Conlin understood, writing “Just what the training regimen for Bernardo Mercardo amounts to, nobody knows. But our good friend Clark intends to make it a full-time position.” When Conforte ended the arrangement, Clark looked to the courts for relief.
Spending time in a criminal courtroom as well, Clark was cleared of conspiracy to commit auto theft charges when it was determined that he had unknowingly purchased a couple stolen vehicles from acquaintances.
Promoting without a patron proved difficult for Clark. A 1983 card of his was cancelled by the California State Athletic Commission only days before the event because Clark had “failed to complete an application to promote.”
His promotional license was revoked in 1984 for failing to schedule the minimum 26 rounds of boxing on his shows. Clark protested, claiming he was involved with the FBI in its investigation of boxing as a sport, in general, and of New York promoter Don King, in particular.
Clark was banned from boxing promotions in Louisiana when he failed to produce the boxers’ purses in advance of the show, as is generally demanded by state athletic commissions.
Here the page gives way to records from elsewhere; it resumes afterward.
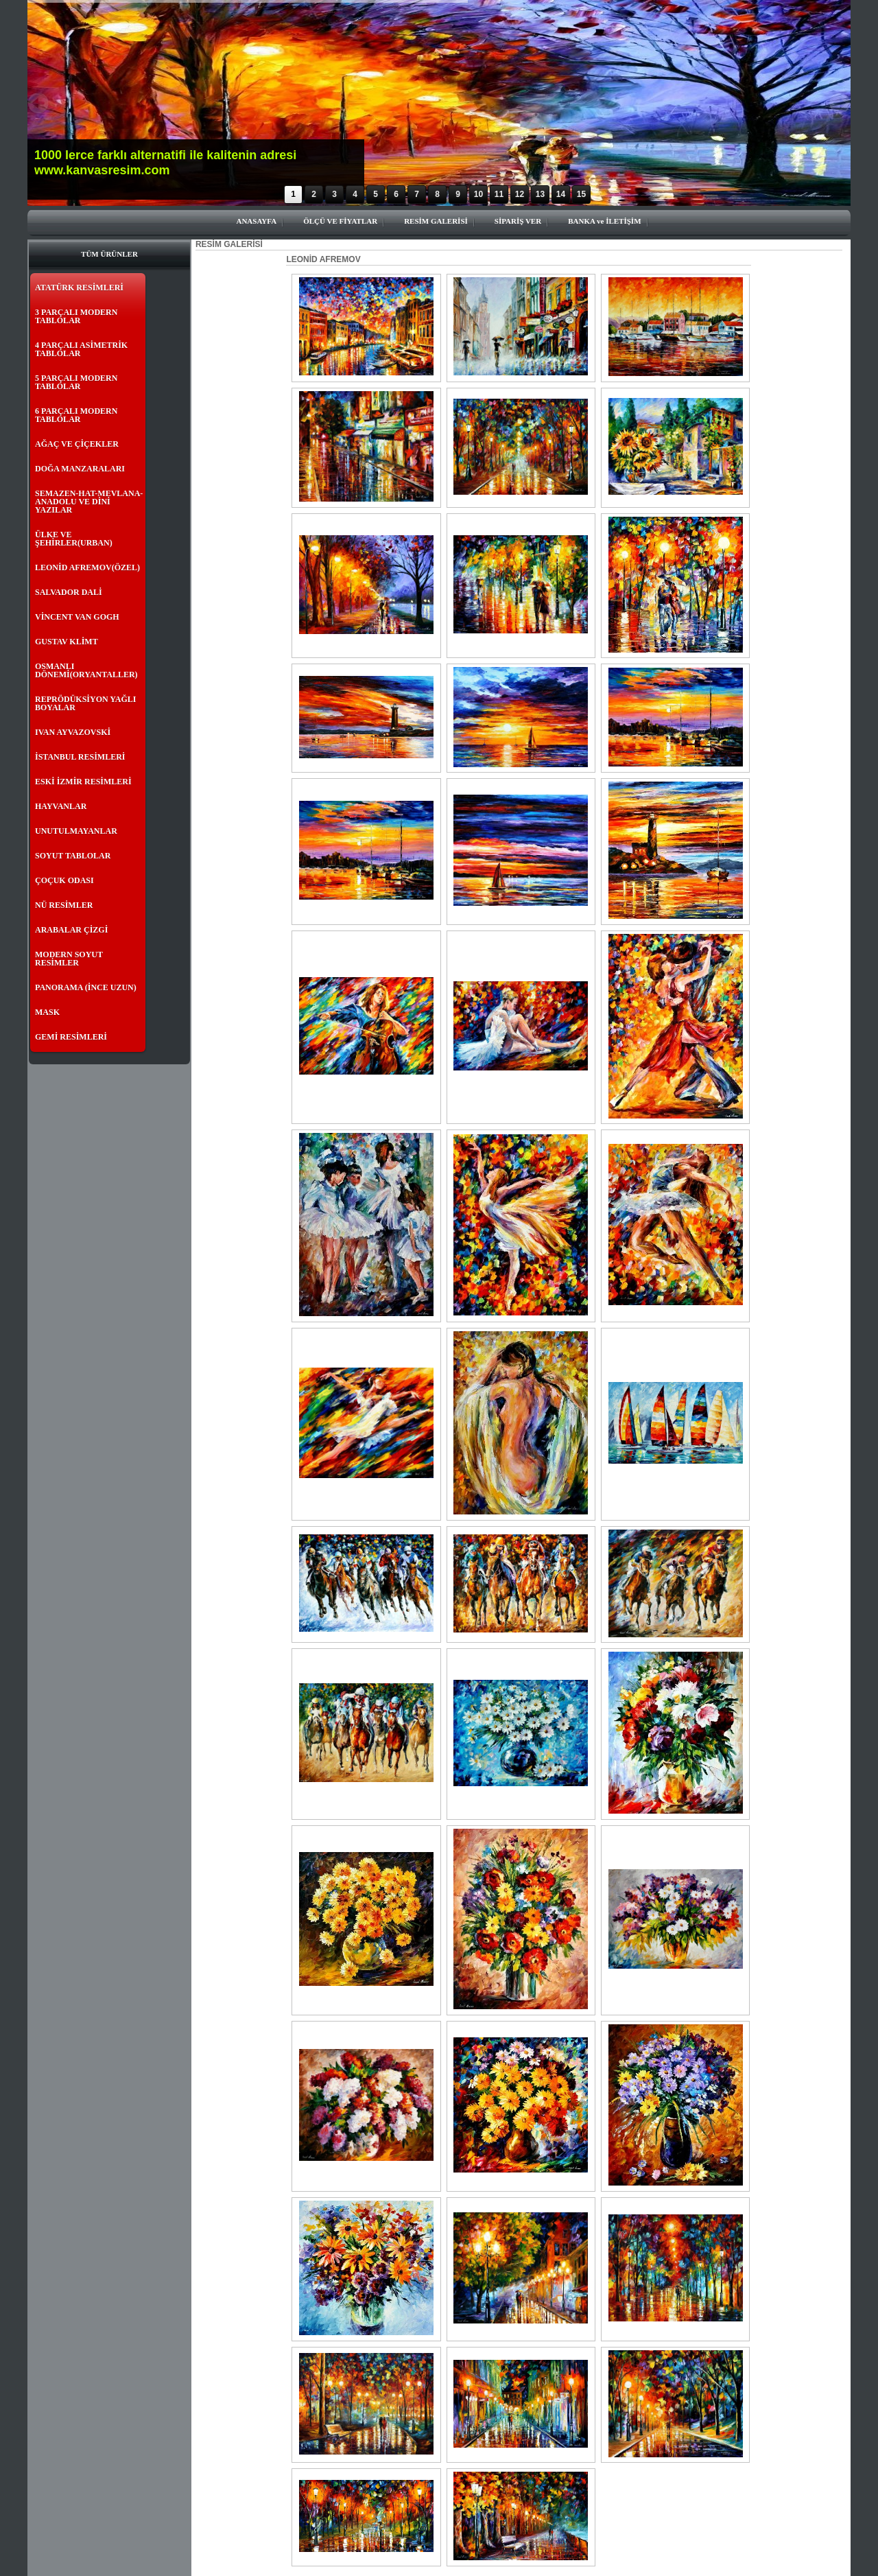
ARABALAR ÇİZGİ (71, 930)
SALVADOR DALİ (68, 592)
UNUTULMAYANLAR (76, 831)
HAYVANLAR (60, 806)
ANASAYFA (256, 221)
Bonding companies usually perform this service for promoters, but Clark’s bond agent had ended its relationship with him. In the Louisiana action, Clark was also accused of failing to cover the cost of hotel rooms, meals, and transportation for the fighters; and of not hiring a doctor to provide pre-fight medical examinations.
No secret that Clark cooperated with the Feds in sharing his knowledge of some situations he was involved in
Clark told Louisiana commissioners that his New Orleans lawyer had delivered the required funds, but the lawyer denied this. Of the boxers and managers who had accused Clark of shorting them, Clark said, “Those guys are all lying,” and threatened to sue them for breach of contract. “I don’t want to talk about what organized crime has done to me in California and Louisiana,” he pleaded.
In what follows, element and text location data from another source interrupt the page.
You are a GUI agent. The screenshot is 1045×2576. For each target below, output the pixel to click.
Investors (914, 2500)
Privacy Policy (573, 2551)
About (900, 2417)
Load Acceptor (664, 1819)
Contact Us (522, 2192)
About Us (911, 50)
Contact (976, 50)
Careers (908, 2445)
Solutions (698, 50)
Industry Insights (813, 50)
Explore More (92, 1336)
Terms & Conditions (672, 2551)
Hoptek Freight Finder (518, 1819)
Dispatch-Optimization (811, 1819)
Finding the regulatory environment of boxing too onerous, Clark, divorced by this time, entered the ministry, working in Chicago and Louisiana. He titled his sermons “Henry Clark vs. Satan.”
He did return to Sacramento for the inaugural fight of George Foreman’s second career in 1989. Clark estimated that he had sparred some 2000 rounds with Foreman when they were young.
Clark was 55 when he died in 2000, most likely of a heart attack. He had been living with a sister and her husband in Zachary, Louisiana.